Well Known and Active Website User
VOC Member
When I first got my Comet it smoked like a WW2 destroyer laying a smokescreen!

Turned out to be incorrectly fitted valve guides - the lower guides were out of alignment with the top guides resulting in very ugly wear on the valve stems and the guides thus lots of oil getting past into the combustion chamber to be burnt.

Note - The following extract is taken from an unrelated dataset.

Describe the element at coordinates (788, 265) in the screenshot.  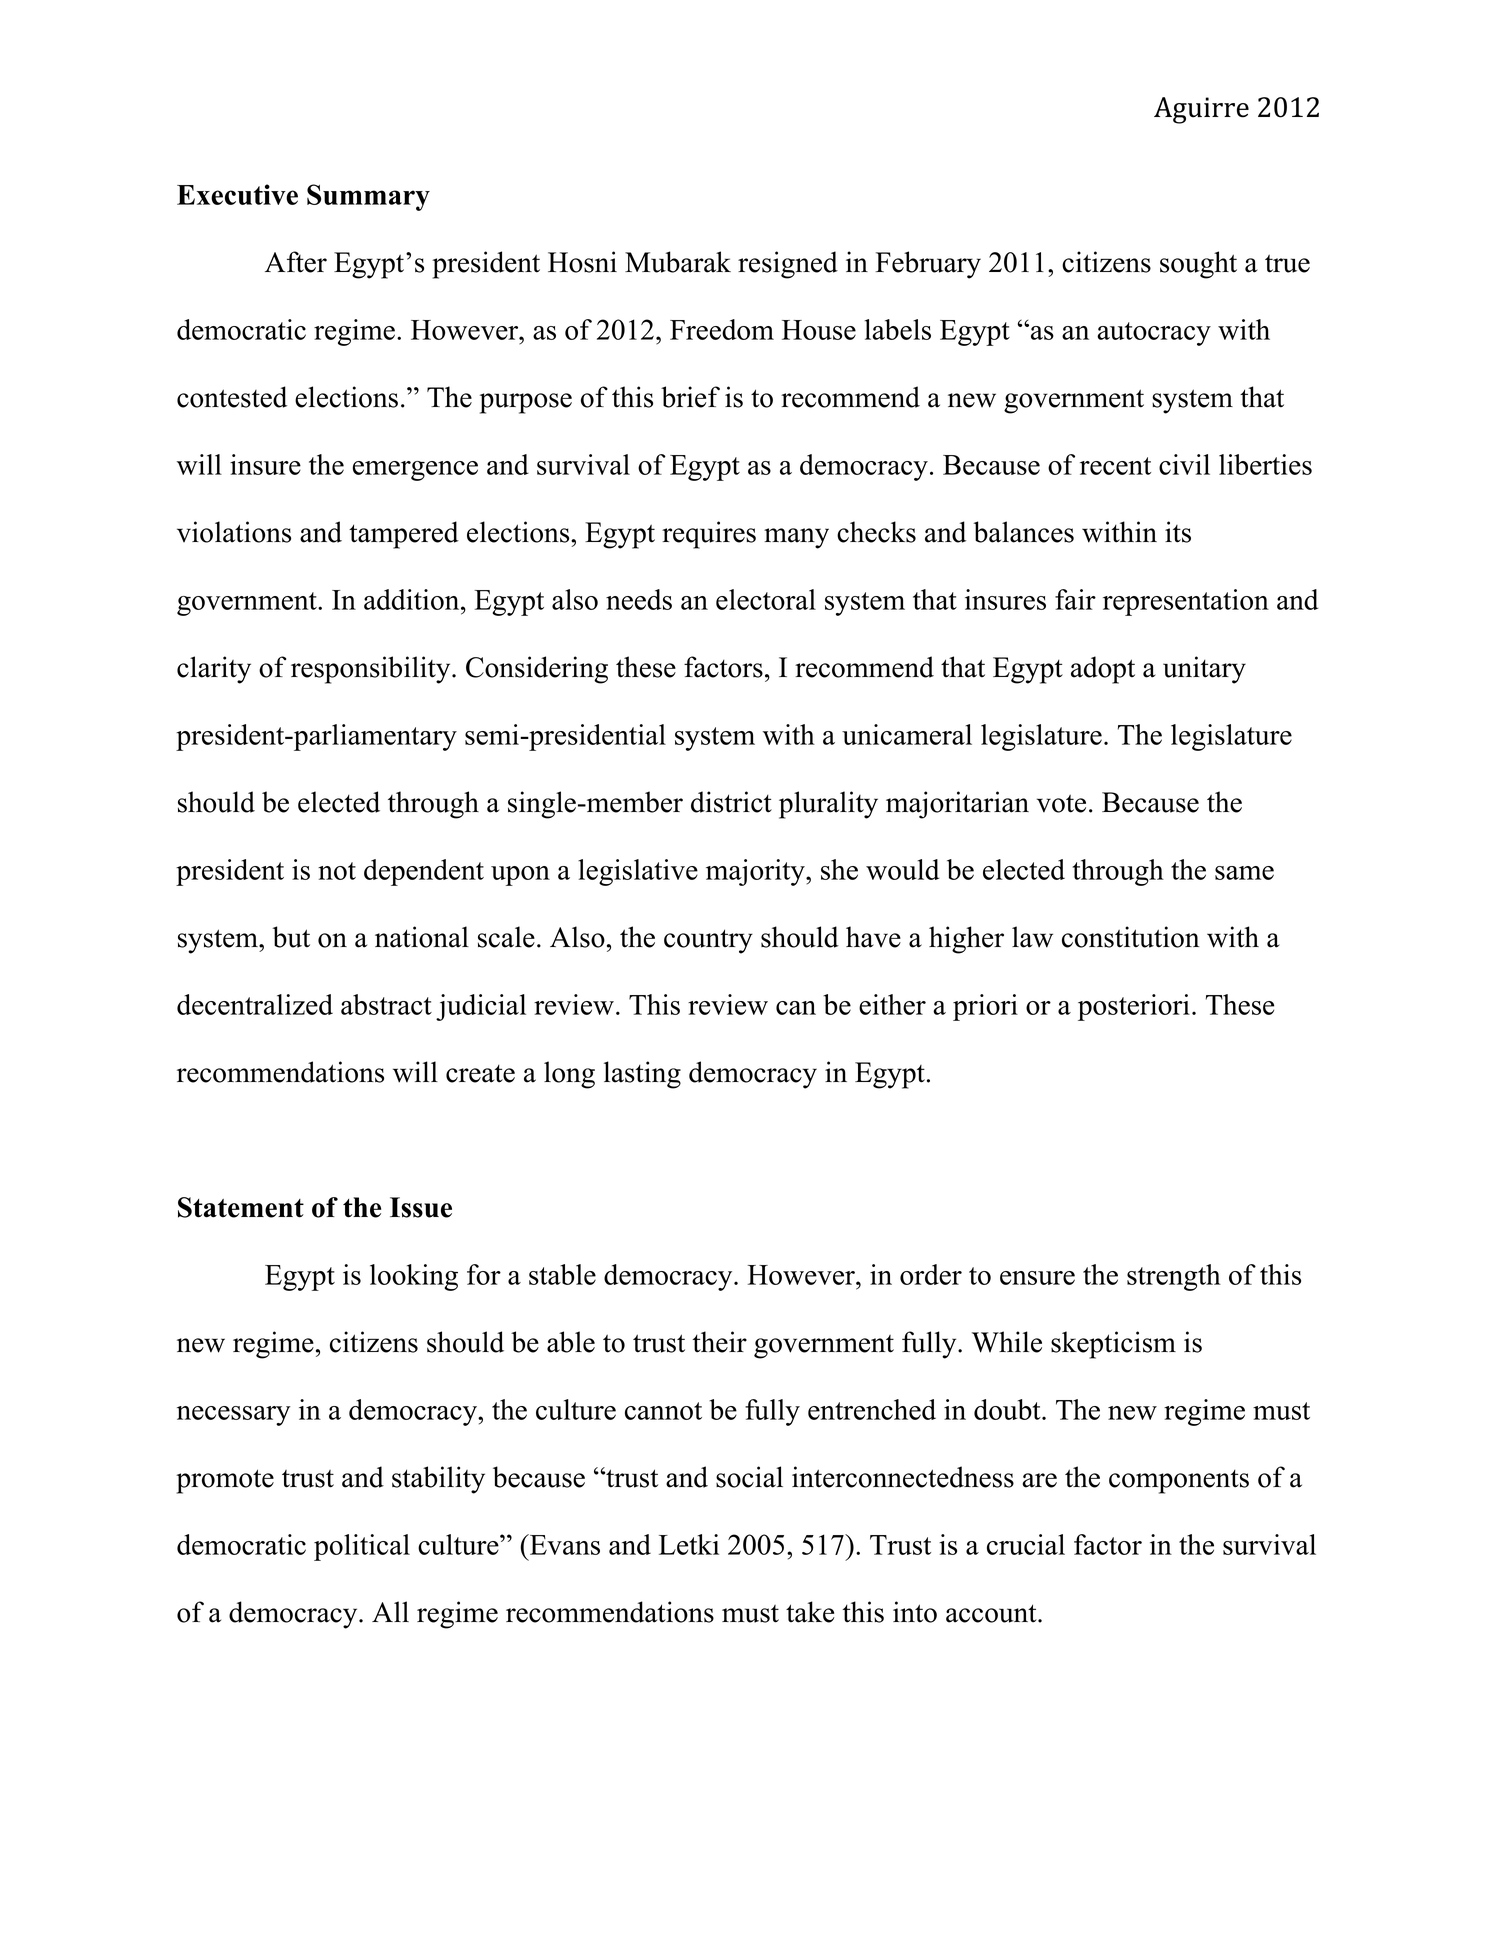
I see `resigned` at that location.
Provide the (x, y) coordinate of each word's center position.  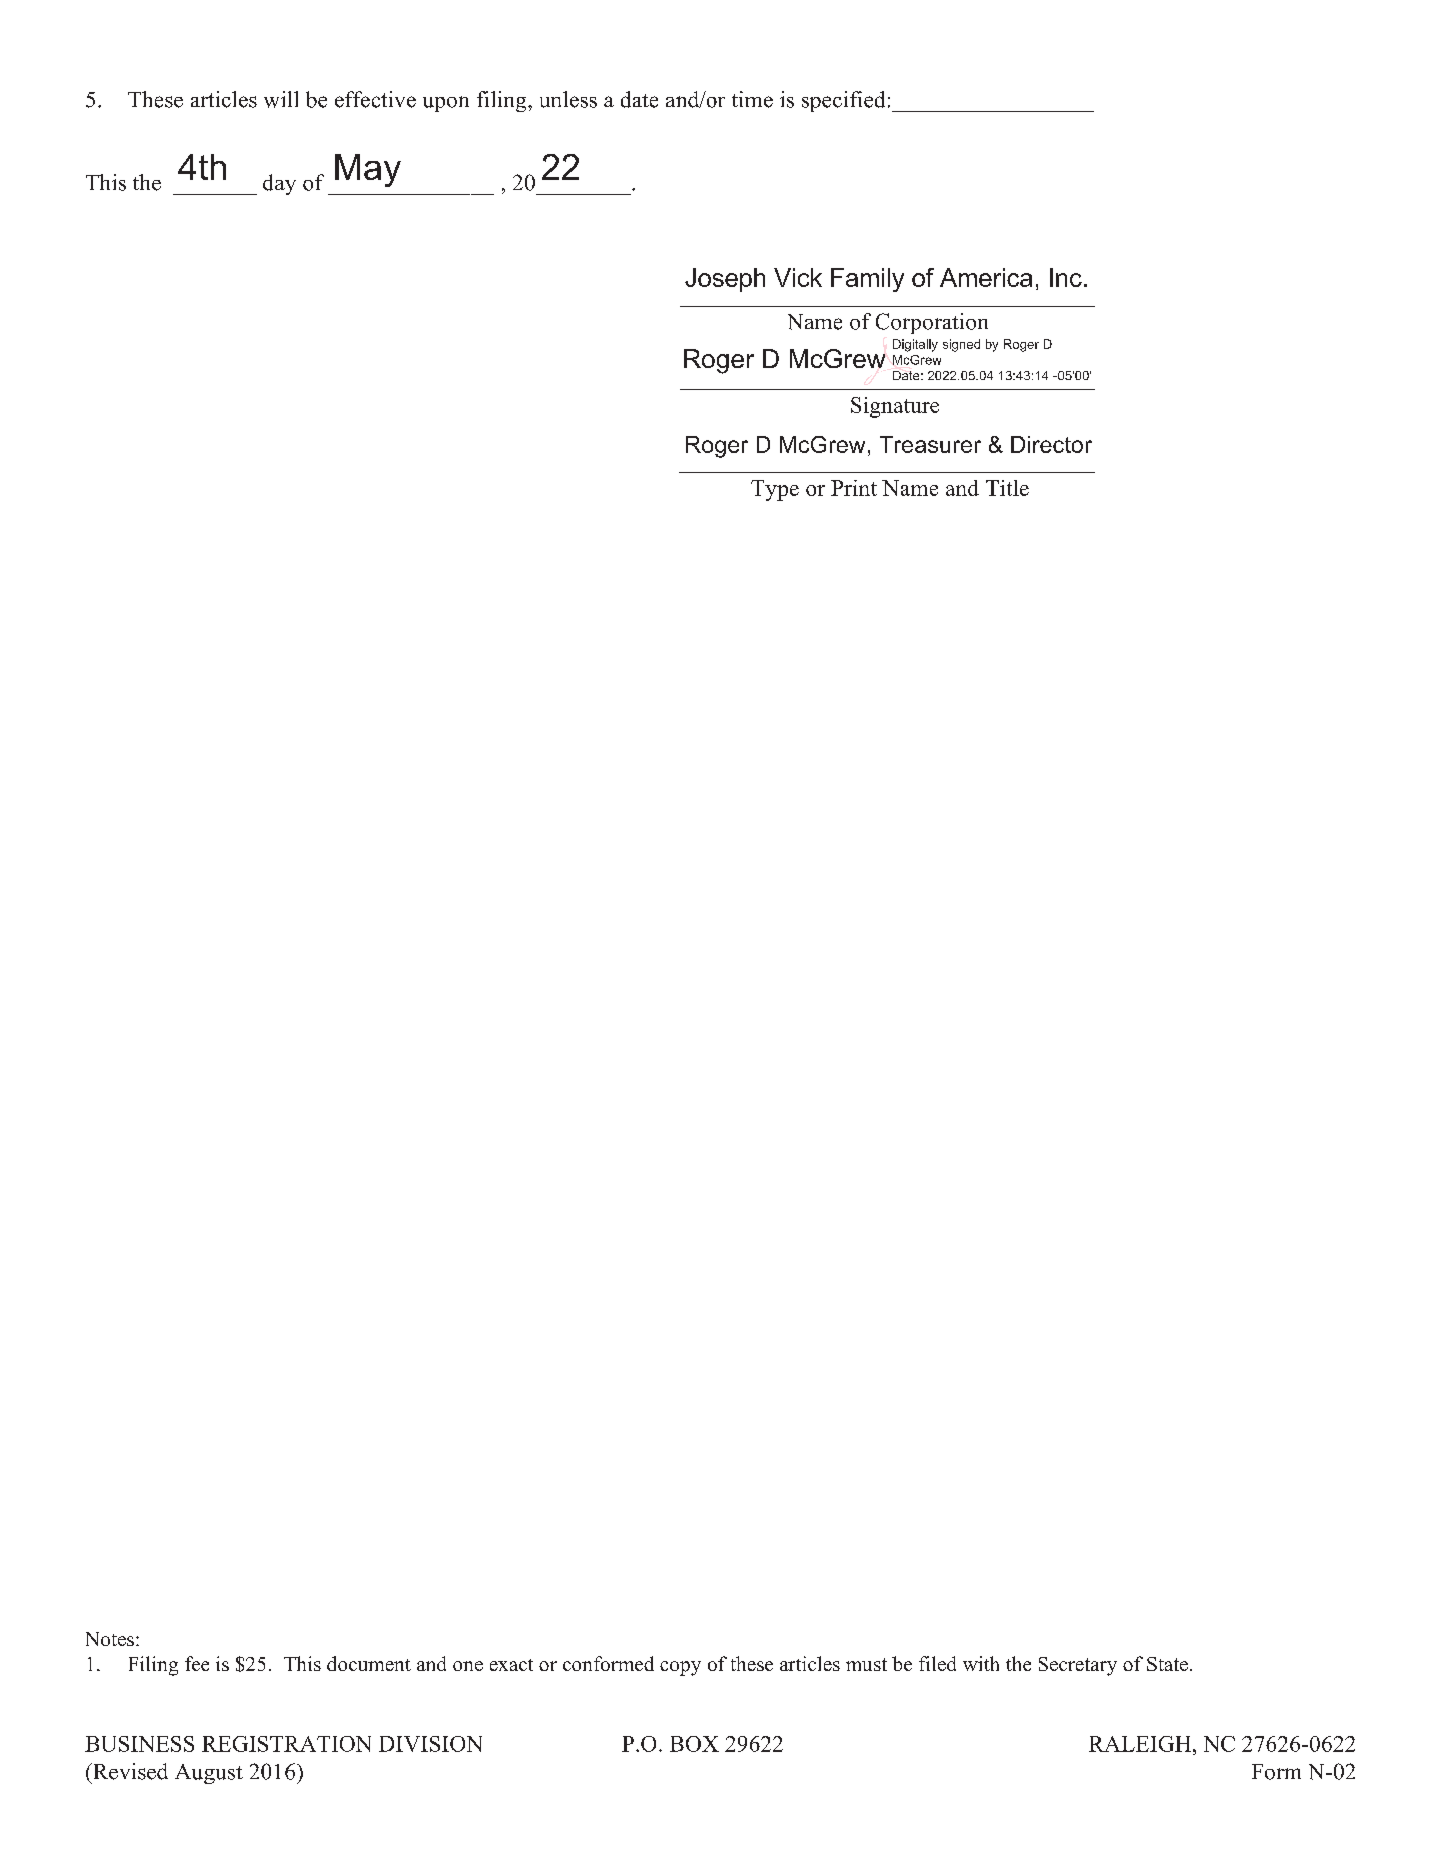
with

Fix was new valve seats, new guides (with valve stem seals) and new valves - Oh and a fair bit of $$$$. This time the lower/upper guides were line reamed. 50,000 miles later and still smoke free.
 

Bill Thomas

Well Known and Active Website User
VOC Member
I would put the wires back in !!, Unless you want to take it off the road and spend a lot of money.
A lot of people start stripping these out and the Bike is off the road for years.
Cheers Bill.
 

vibrac

Well Known and Active Website User
VOC Member
I don't think I have ever had an engine with joggle wires in. My take on them was based on what people like Ron Kemp said that with high mileage early oils and infrequent oil changes they stopped the small oil holes getting blocked. I change oil regularly and any racer I had was on R never seen a problem
 

Bill Thomas

Well Known and Active Website User
VOC Member
I'll start off checking the sump oil content for volume, the mag had previously made its low speed running excellent, but definitely oiling up big time now. So possibly not scavenging properly.
funnily enough it did have joggle wires but I took them out. The bike has been running a straight 40 and the last few tops ups straight 50.
If the sump is fairly clear then I guess the top end needs investigation
theoretically the engine is Dec 53, a very late number.
Tim, You will always get some oil out the sump drain !, Not too much I hope.:)
Cheers Bill.
 

Bill Thomas

Well Known and Active Website User
VOC Member
Tim, I have never checked it, But that don't sound too much,??, It has to have some, If you look in the tank when running, As long as it's returning, Vin's don't have a steady stream, It comes back in fits and farts,
Again, Try and look at another Bike. Cheers Bill.
 

chankly bore

Well Known and Active Website User
VOC Member
I remember P.E.I. saying "more harm is caused by oil not getting where it's needed than by it failing when it gets there." Especially in cold weather heavy oils tend to form "tunnels" with an outer layer adhering to pipe walls and causing the mechanical equivalent of a coronary occlusion, or perhaps a Colonial Delusion. Other things to check are valve stems gumming up and stuck rings. Personally, I run 30 or 40 grade in my Comet even in the hottest Aussie weather. P.E.I. used to like the old formula Castrol GTX because, to quote him directly, "it is messy stuff."